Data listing

════════════════════

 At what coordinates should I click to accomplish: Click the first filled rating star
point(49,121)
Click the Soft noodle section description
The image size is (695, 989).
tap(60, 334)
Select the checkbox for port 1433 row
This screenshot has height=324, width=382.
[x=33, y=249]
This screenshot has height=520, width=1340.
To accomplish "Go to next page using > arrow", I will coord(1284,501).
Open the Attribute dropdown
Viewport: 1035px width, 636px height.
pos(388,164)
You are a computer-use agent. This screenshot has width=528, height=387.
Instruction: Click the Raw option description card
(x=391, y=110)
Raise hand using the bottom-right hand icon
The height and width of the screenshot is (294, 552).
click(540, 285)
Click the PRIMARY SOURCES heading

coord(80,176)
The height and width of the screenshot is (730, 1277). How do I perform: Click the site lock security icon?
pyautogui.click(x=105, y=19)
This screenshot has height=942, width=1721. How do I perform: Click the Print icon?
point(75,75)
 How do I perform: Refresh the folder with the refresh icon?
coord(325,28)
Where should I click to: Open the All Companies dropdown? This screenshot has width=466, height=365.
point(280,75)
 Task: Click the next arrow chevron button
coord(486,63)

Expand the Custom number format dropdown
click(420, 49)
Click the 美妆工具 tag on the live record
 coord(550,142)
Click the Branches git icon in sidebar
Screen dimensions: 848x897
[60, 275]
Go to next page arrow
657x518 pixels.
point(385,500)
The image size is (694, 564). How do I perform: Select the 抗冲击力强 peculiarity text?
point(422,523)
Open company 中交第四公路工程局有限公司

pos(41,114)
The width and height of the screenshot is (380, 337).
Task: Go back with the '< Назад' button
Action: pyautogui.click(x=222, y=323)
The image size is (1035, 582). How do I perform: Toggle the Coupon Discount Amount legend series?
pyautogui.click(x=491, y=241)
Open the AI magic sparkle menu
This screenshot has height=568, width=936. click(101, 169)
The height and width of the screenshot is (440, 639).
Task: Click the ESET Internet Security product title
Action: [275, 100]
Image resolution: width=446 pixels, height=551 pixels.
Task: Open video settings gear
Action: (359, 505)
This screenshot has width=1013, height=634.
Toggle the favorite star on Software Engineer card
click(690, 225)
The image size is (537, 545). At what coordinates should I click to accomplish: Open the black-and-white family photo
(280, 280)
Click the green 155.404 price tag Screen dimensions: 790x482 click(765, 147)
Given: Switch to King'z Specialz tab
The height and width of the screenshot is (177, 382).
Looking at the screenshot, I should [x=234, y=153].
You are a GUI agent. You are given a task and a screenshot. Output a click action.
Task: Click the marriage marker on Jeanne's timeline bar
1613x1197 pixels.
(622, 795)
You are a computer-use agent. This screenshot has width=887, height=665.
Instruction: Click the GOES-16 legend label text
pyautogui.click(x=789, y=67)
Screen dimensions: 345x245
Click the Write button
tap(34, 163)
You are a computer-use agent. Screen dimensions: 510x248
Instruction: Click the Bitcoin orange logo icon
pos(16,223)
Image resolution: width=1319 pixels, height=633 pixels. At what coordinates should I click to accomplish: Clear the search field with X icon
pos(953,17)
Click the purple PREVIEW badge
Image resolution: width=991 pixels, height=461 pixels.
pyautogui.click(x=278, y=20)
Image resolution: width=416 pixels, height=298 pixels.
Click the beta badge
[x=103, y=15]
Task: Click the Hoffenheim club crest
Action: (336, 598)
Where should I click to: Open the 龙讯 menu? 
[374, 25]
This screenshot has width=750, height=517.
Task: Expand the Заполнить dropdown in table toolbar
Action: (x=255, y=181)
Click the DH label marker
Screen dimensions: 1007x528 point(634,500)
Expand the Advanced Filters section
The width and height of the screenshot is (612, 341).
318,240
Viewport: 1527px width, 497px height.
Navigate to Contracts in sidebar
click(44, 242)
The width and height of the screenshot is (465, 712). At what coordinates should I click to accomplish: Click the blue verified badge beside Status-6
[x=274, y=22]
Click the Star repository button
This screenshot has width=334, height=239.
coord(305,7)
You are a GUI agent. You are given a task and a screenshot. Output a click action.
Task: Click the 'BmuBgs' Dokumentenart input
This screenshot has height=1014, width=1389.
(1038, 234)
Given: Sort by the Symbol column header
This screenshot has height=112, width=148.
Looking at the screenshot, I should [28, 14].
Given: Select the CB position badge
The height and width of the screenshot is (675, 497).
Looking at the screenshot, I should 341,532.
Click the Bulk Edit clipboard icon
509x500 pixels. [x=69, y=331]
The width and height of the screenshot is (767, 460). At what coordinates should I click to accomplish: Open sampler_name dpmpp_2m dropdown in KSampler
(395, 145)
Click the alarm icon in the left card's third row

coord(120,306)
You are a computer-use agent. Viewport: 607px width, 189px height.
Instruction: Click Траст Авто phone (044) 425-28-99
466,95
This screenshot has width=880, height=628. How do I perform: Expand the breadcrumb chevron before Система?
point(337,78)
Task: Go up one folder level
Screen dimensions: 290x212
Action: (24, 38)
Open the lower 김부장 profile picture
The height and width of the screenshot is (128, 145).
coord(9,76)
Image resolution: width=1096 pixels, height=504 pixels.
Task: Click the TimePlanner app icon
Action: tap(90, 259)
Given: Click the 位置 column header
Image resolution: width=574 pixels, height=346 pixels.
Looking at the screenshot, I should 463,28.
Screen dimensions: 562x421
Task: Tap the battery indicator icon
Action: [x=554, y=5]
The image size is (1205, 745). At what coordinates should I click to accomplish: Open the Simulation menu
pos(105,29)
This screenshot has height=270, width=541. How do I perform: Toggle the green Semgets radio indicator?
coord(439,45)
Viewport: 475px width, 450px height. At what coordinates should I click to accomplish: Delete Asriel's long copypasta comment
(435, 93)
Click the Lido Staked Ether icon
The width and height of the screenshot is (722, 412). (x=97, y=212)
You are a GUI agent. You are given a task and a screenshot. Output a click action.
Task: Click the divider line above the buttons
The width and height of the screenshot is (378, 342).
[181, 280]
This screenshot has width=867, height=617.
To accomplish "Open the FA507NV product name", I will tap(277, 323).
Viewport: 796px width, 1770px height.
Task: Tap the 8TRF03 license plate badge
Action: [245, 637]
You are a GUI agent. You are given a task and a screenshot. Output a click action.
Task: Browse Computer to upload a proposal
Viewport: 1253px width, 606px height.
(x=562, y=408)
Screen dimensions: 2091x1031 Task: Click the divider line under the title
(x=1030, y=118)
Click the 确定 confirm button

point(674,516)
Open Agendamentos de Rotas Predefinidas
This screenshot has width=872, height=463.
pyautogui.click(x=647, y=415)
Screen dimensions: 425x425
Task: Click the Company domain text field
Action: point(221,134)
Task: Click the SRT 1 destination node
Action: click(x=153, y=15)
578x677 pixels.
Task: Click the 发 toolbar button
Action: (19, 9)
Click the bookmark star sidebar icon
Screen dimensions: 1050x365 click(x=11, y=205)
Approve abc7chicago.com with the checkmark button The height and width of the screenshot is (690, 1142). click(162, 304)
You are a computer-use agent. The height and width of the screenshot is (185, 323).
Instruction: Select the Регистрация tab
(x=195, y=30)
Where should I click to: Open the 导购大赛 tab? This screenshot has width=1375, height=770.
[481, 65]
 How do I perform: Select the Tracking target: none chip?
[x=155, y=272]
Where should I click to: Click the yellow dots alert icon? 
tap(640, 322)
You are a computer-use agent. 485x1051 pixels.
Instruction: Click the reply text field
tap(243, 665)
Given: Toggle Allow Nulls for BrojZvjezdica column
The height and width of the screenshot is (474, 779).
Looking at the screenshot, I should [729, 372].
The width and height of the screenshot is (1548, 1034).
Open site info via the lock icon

════════════════════

* [What to work on]: Copy out the stretch of the records above that runs from the line containing "The image size is (694, 564)." through the line containing "pyautogui.click(x=491, y=241)", keeping both of those lines.

* [Solution to this task]:
The image size is (694, 564). How do I perform: Select the 抗冲击力强 peculiarity text?
point(422,523)
Open company 中交第四公路工程局有限公司

pos(41,114)
The width and height of the screenshot is (380, 337).
Task: Go back with the '< Назад' button
Action: pyautogui.click(x=222, y=323)
The image size is (1035, 582). How do I perform: Toggle the Coupon Discount Amount legend series?
pyautogui.click(x=491, y=241)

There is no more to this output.